I don't think anything changed. I think MBS is a 33-year-old prince with a demonstrated skill at propaganda and intrigue but no tested skill at diplomacy and "murdering a journalist" is a diplomacy test, not a propaganda or intrigue test. I think MBS saw it as an intrigue test because he wanted to send a message to other dissidents ("you are never beyond our reach") but didn't consider that not all the factors of the equation were under his control. The world has been low-level annoyed at Saudi Arabia for decades and irritated at MBS in particular; bringin' a bonesaw to a marriage fight turned out to be the spark the conflagration needed.

HGL  ·  1983 days ago  ·  link  ·  

I was thinking this was a Turkish power play. Erdogan is an absolute monarch as well so the fact that they are releasing so much footage and data to the media means his interest are in getting this to blow up as much as possible. The coverage this is getting on social media, reddit, etc makes me think that there are a lot of powerful actors at work spreading the outrage for their own purposes. I agree that its an outrageous story but the fact that its being talked about so much in spite of so much Saudi money looking to make it go away makes me wonder if there is some other powerful actor moving behind the curtain.
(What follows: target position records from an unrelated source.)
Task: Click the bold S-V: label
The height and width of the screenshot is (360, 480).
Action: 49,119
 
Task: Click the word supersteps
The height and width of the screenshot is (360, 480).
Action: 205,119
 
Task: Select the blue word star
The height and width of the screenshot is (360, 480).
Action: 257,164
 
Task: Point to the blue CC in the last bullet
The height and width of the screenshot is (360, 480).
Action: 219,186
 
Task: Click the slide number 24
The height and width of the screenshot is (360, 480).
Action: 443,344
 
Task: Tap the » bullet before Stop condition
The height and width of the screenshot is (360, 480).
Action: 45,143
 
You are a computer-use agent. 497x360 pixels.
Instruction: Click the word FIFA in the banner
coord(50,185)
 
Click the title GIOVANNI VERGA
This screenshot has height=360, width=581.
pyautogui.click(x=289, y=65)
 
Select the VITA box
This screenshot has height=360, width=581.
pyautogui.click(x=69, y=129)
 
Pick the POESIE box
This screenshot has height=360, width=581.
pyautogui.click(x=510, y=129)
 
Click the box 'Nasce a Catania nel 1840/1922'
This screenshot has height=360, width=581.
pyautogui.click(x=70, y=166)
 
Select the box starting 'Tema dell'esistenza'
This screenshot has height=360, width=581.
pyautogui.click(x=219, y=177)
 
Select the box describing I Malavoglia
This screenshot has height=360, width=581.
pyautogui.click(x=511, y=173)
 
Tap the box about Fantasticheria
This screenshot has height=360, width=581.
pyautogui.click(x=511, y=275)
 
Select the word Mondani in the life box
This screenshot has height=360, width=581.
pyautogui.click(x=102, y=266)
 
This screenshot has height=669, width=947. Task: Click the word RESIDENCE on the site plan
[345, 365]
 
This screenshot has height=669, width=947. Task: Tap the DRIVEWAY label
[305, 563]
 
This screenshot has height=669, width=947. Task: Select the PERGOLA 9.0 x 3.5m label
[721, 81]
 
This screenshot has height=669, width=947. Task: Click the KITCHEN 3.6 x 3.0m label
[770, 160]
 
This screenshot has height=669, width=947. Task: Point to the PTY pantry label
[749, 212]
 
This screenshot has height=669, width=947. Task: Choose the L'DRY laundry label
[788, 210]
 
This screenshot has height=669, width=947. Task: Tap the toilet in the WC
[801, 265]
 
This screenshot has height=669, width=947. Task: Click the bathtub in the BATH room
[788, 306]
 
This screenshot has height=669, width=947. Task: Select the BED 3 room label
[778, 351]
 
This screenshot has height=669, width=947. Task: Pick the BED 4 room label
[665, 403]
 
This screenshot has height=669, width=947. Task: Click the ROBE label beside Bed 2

I'm surprised you attribute this to an independent move by the WaPost and the 4th estate. I could see that being the spark, but someone else has provided the fuel and keeps pouring more onto the fire.

kleinbl00  ·  1983 days ago  ·  link  ·  

I think where we disagree is in how much power Turkey has to play with. They spent half the cold war on the outs with Europe over Cyprus. They're currently trying to figure out if they wanna sidle up to the US or Russia. Erdogan isn't an "absolute monarch" - he's a nominally elected official who has rolled back democracy every chance he gets but he doesn't get to issue edicts the way the Saudis do.

As far as Saudi Arabia, they've belonged a lot more to the Republicans than the Democrats (especially since Carter let the Shah in back in '79). Bush-era Saudi Arabia might as well have been a Republican protectorate. Democrats made much of the fact that 15 of 19 9-11 hijackers were Saudi and Michael Moore pointed out in Fahrenheit 911 that the only guys in the sky on September 7 were the bin Laden family and their coterie. As such the Saudis are an excellent bete noire for Democratic foreign policy expression.

The Turks basically had to own up to bugging the Saudi embassy, which everybody pretty much knew they did. By letting things trickle out the way they have people are pretty much okay with the Turks bugging embassies. It took 'em a while to get there tho.